Berlin, Kinshasa - Schon mehr als 2.000 Fälle und eine drohende Ausbreitung über die Grenze hinweg: Der Ebola-Ausbruch im Kongo verschärft sich nach Einschätzung der Hilfsorganisation International Rescue Committee (IRC) weiter. In bereits betroffenen Gebieten stiegen die Fallzahlen kontinuierlich, gleichzeitig breite sich das Virus in andere Regionen aus, erklärte das IRC am Mittwoch.

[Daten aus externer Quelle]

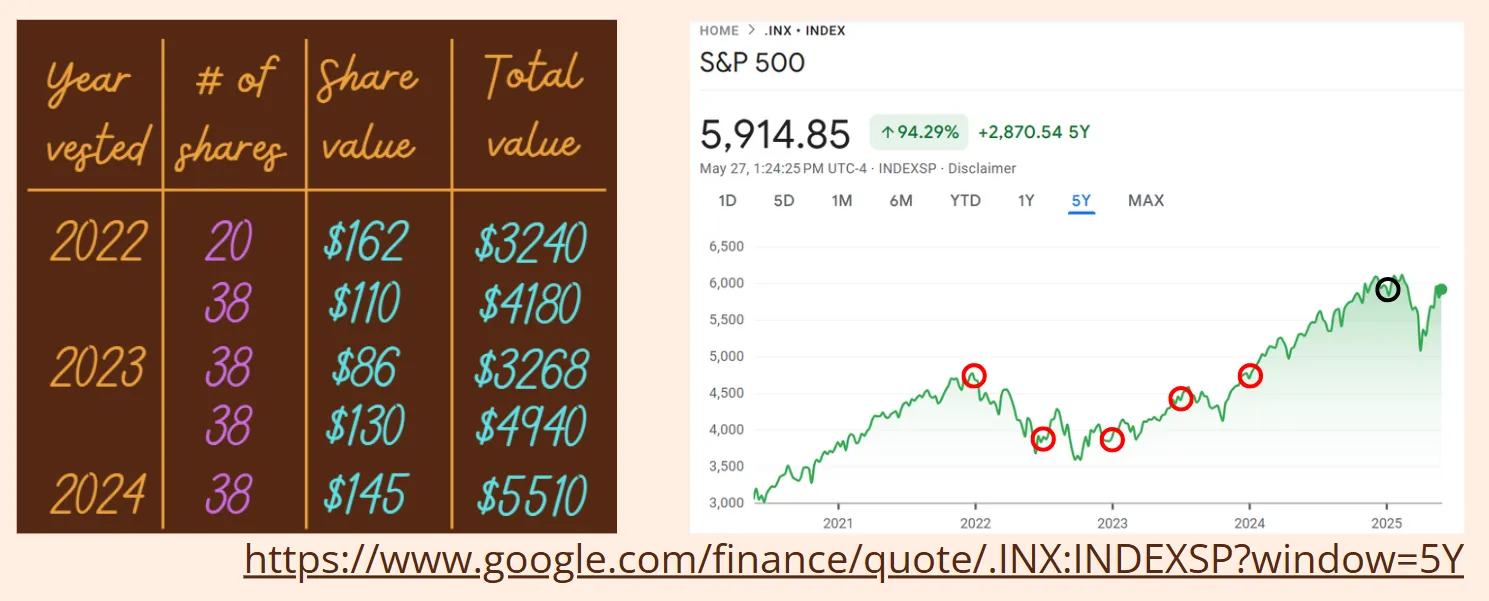The image size is (1489, 601).
Task: Click the green +2,870.54 5Y change text
Action: (x=1035, y=131)
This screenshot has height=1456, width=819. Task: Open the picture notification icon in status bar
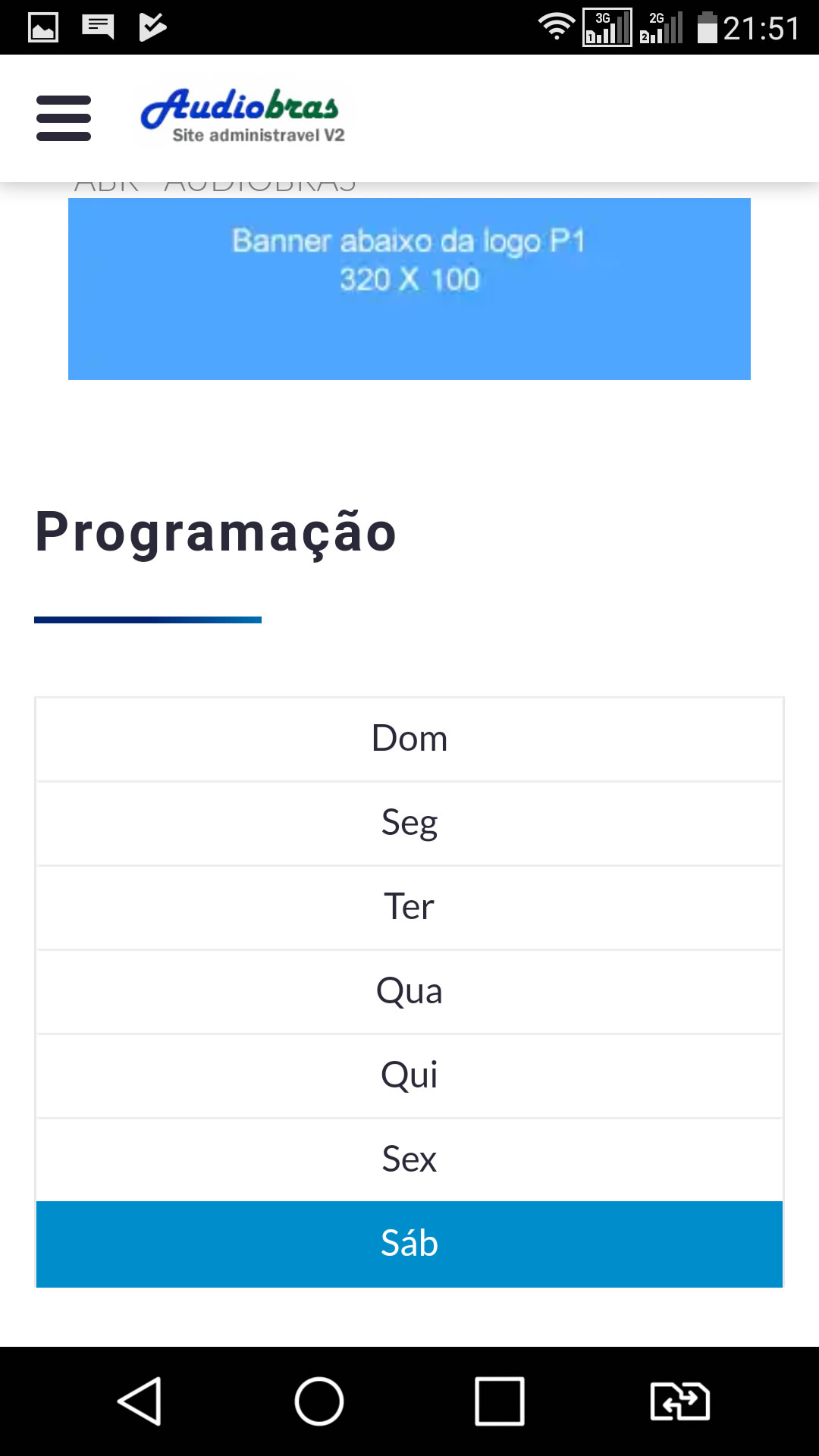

Damit erhöhe sich auch das Risiko einer grenzüberschreitenden Ausbreitung nach Südsudan erheblich.
„Die Gefahr für Südsudan ist besonders alarmierend: Sollte Ebola die Grenze überschreiten, könnte sich das Virus unbemerkt ausbreiten, bevor es entdeckt wird“, betonte der IRC-Vizepräsident für Notfalleinsätze, Bob Kitchen. Schwache Überwachungssysteme, eine unzureichende Gesundheitsinfrastruktur, anhaltende Konflikte und eine geringe humanitäre Präsenz könnten die Entdeckung und Reaktion verzögern. Zwei bestätigte Fälle in der kongolesischen Grenzregion zum Südsudan hätten das Risiko zuletzt erhöht. Die Weltgesundheitsorganisation (WHO) schätze die Wahrscheinlichkeit einer Ausbreitung in das Nachbarland auf 70 Prozent.

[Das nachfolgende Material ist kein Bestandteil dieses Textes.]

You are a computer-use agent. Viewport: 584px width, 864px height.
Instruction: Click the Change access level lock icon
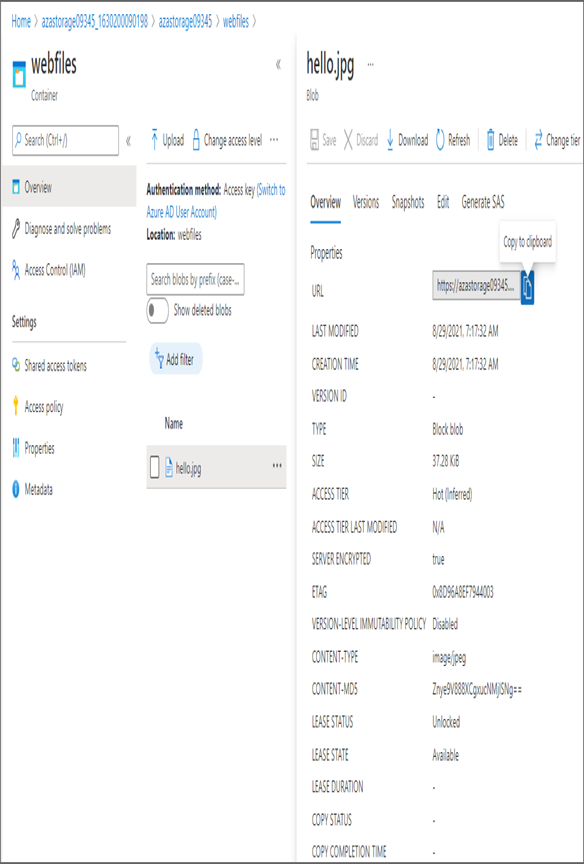pos(195,141)
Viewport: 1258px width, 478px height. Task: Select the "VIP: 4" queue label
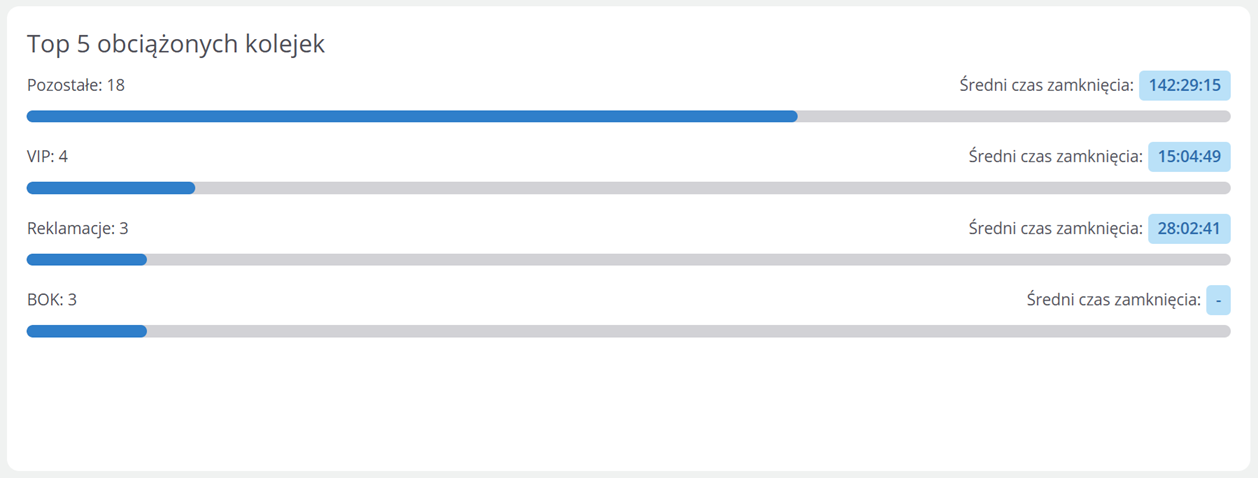coord(47,156)
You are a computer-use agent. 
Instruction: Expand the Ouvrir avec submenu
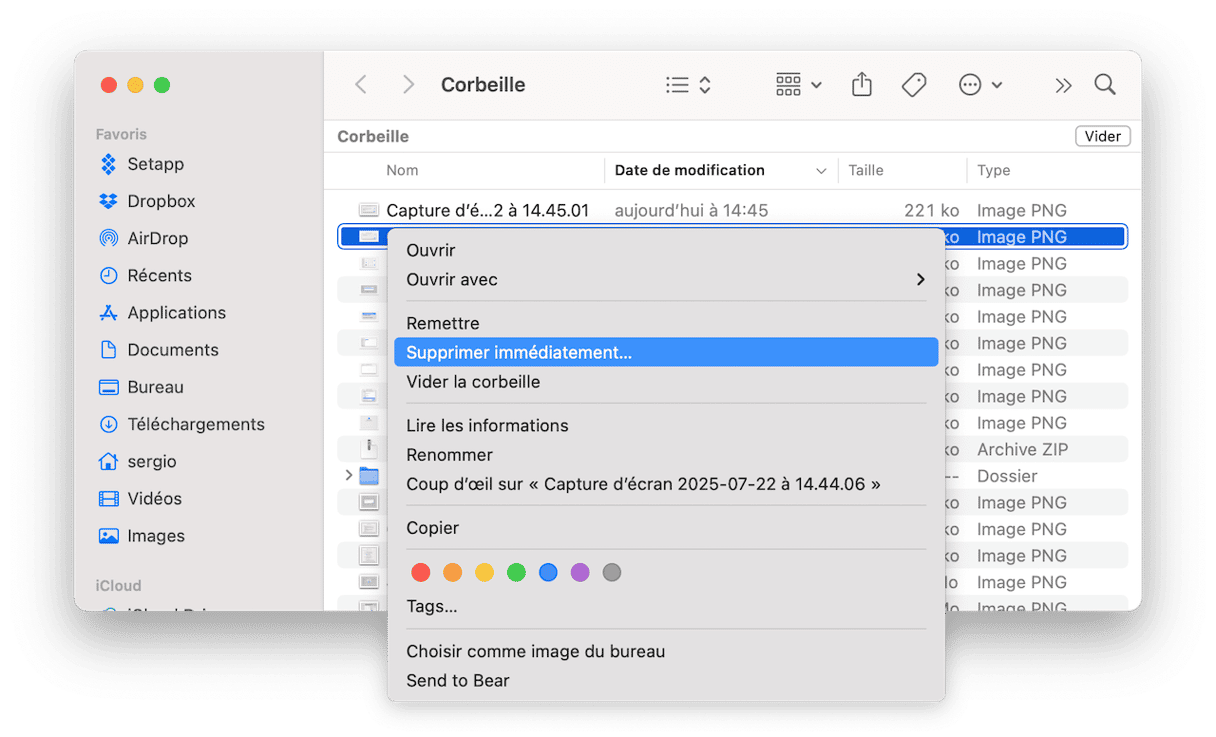click(x=664, y=280)
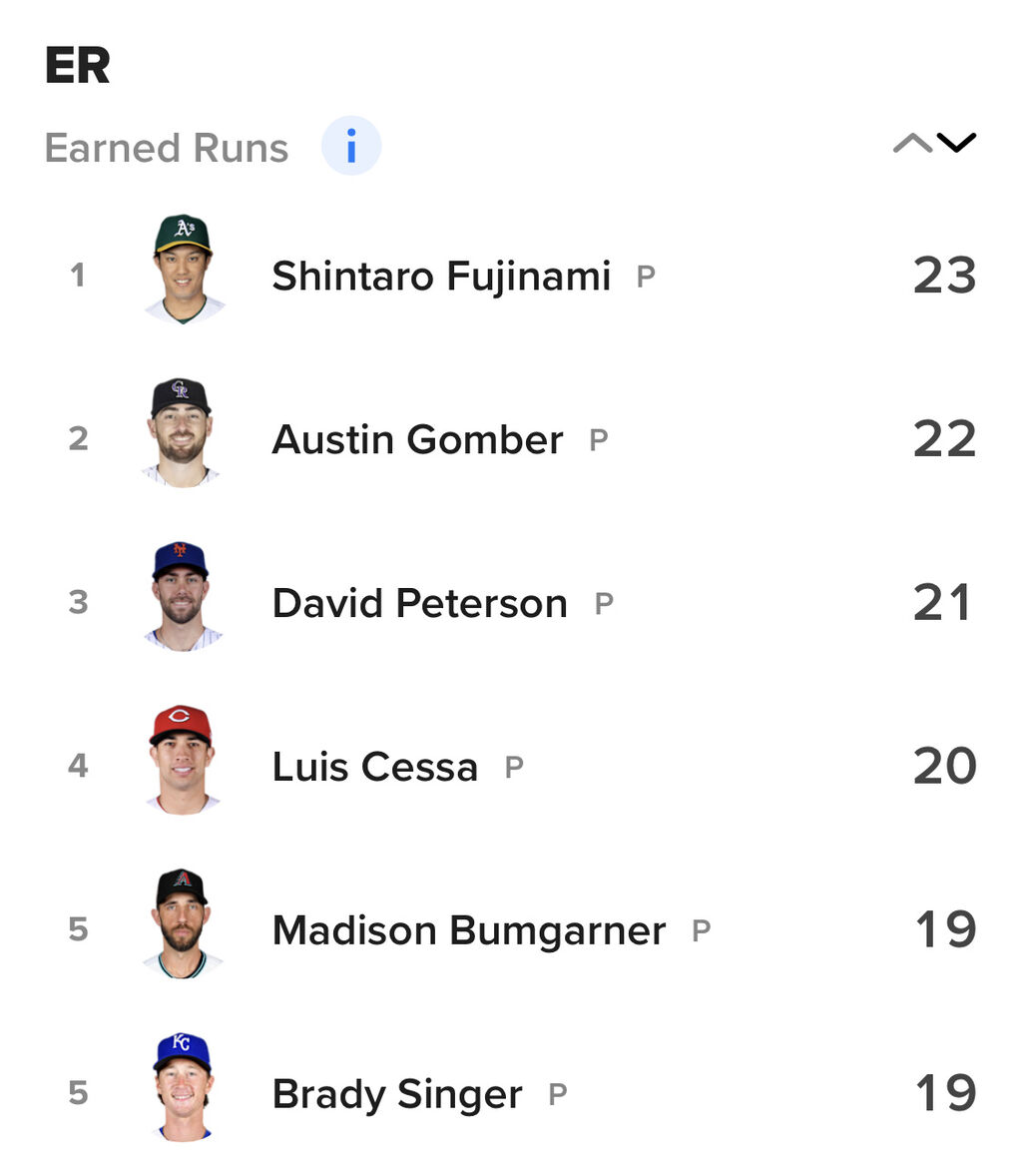The image size is (1022, 1176).
Task: Sort earned runs descending with down chevron
Action: pos(956,143)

Rund 360 Infizierte genesen
Der Ebola-Ausbruch im Osten der Demokratischen Republik war Mitte Mai entdeckt worden. Bis Wochenbeginn meldeten die kongolesischen Behörden 2.011 bestätigte Fälle und 754 Tote, bei denen eine Ebola-Infektion nachgewiesen war. 366 Infizierte sind demnach bislang genesen.
Gegen die für den Ausbruch verantwortliche Bundibugyo-Variante des Erregers gibt es bisher weder zugelassene Medikamente noch eine Impfung. Zusätzlich erschwert wird die Eindämmung durch die seit Jahrzehnten anhaltende Gewalt im Ostkongo. Dort kämpfen zahlreiche Gruppen und Milizen um Macht und die Kontrolle über Rohstoffe.